Beispiele für Maßnahmen seit Inbetriebnahme:
Durch das verbesserte Energiemanagement wurde der Strombedarf an spielfreien Tagen von ursprünglich 40.000 auf nun ca. 20.000 kWh Strom pro Tag reduziert. An Spieltagen wurde der Verbrauch von Strom von ca. 80.000 kWh auf ca. 55.000 KWh – 63.000 KWh reduziert.

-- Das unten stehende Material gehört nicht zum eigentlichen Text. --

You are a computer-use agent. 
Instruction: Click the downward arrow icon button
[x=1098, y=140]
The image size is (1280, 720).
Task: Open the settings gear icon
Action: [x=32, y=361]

Strom: Einsatz von Energiesparlampen, Anbringen von Bewegungsmeldern in Treppenhäusern und im Spielerbereich, eine kürzere, d.h. bedarfsgerechte Beleuchtungsdauer der Parkhäuser, Einzelsteuerung von Logen (allgemein üblich ist in den anderen WM-Stadien die Gruppensteuerung).

Luft: Wichtige Bereiche der Raumluftanlage werden über CO2-Sonden gesteuert, d.h. Frischluft wird entsprechend der Luftqualität, also nur nach Bedarf zugeführt.

Wasser: Die Spülzeiten wurden seit Eröffnung auf ca. 15 Sekunden reduziert.